The intruding Pakistani warplanes brazenly tried to bomb Indian military sites. Although “no significant” damage was caused, according to the Indian military, Pakistan’s transborder targeting of army formations opened a long-sought opportunity for the Indian armed forces to wreak massive punishment. Underscoring this opportunity is the fact that a near-bankrupt Pakistan cannot afford a military conflict. Indeed, such is Pakistan’s vulnerability to a punitive attack that, as this newspaper reported, only one Pakistani submarine currently is operational — that too partially.
Yet, India’s political leadership held back the armed forces from retaliating. New Delhi chose to defer to Washington’s assurances on Pakistan. Consequently, it was US President Donald Trump who signalled de-escalation, saying the tensions were “going to be coming to an end”. Hours after Trump’s announcement, an overcautious India finally allowed its armed forces to brief the media. But by then, parts of Pakistani propaganda had already taken hold internationally.
Modi has oddly relied on the ministry of external affairs (MEA) to issue statements about a military crisis. Naturally, MEA has been out of its depth in that role, as was illustrated during the Doklam crisis, when India had no answer to China’s full-throttle information warfare. In the Balakot saga, MEA’s tardy, unforthcoming briefings ceded perception management to a mendacious Pakistani military, whose claim of downing two Indian warplanes dominated international news for days. Indeed, MEA’s February 26 statement inexcusably failed to identify where Balakot is located. This led the international media to wrongly assume it is in Pakistan-held Kashmir and to spotlight the Kashmir dispute.
Despite Modi letting go the opportunity to wreak vengeance on Pakistan, the threshold-breaching Balakot strike after years of Indian inaction has helped sharpen his image as a strong leader at election time. Pakistan, however, still fears Indian reprisals to its blitz, which explains why its airspace remains closed to most commercial overflights. It has reopened just one of its 11 airways for flights between Asia and Europe — that too a marginal route through Balochistan to Iran.

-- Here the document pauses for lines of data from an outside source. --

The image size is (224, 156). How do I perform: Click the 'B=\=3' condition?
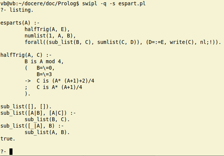pyautogui.click(x=44, y=74)
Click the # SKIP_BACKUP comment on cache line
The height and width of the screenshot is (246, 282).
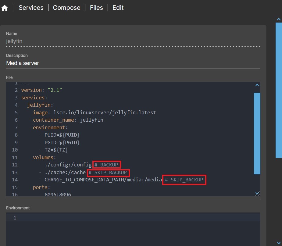click(108, 173)
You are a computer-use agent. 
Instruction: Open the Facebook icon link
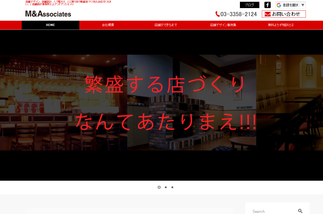coord(267,5)
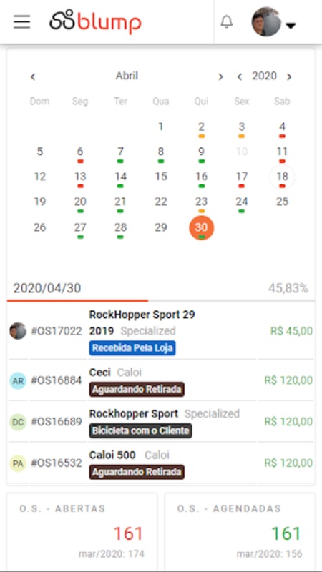Go to previous year arrow before 2020
Screen dimensions: 322x572
240,77
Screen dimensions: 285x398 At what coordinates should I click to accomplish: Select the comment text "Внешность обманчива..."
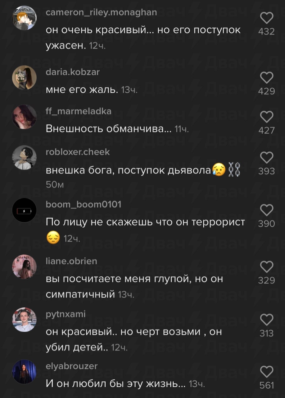click(x=108, y=129)
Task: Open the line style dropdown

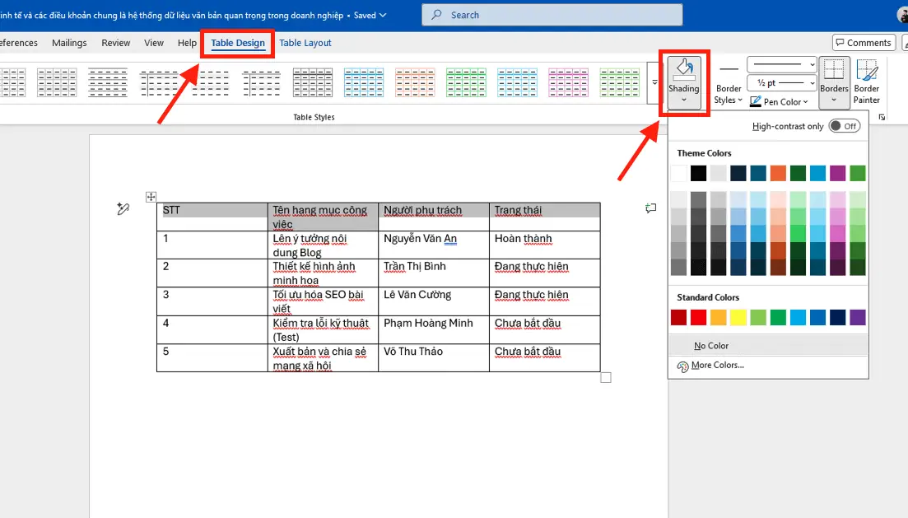Action: pos(781,64)
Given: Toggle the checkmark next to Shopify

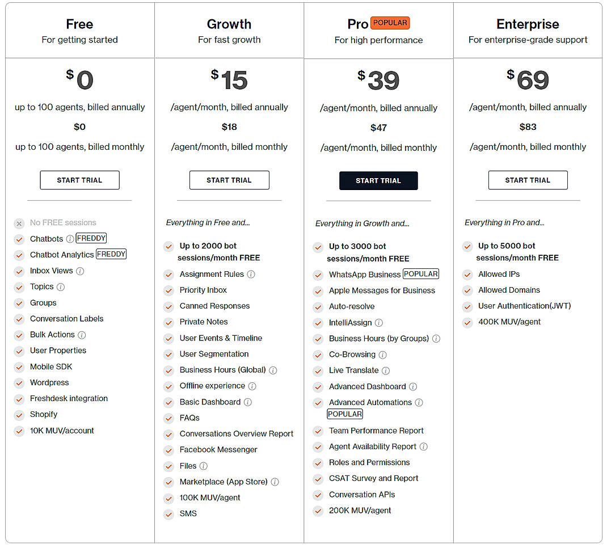Looking at the screenshot, I should pos(19,414).
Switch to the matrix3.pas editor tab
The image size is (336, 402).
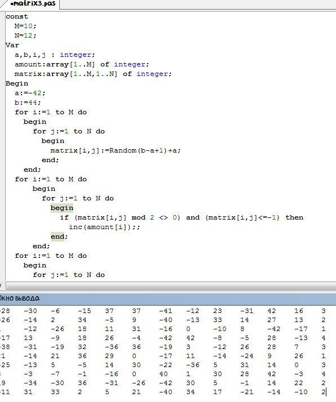coord(30,4)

Meanwhile, international pressure on Pakistan to take concrete, verifiable actions to root out terrorist groups is gradually easing. The US lists North Korea, Iran, Sudan and Syria as “state sponsors of terrorism” but not the main sponsors — Pakistan and Saudi Arabia. Its latest action in designating Iran’s Islamic Revolutionary Guard Corps as “terrorist” but not the biggest terror-exporting force — Pakistan’s military — highlights the increasing politicisation of the war on terror.
India, alas, has yet to build a reputation for resolve, which, as the social scientist and Nobel laureate Thomas Schelling wrote, is a prerequisite for deterrence. All the weapons India is frenetically importing can offer no effective deterrence in the absence of political will. India failed to capitalise on the Balakot strike to compel the Pakistani generals to start cleaning up their terror act. Far from imposing deterrent costs to prevent further terrorist attacks, India reinforced the Pakistani generals’ belief that its bark is worse than its bite. This is why the present lull is likely to prove only an interlude.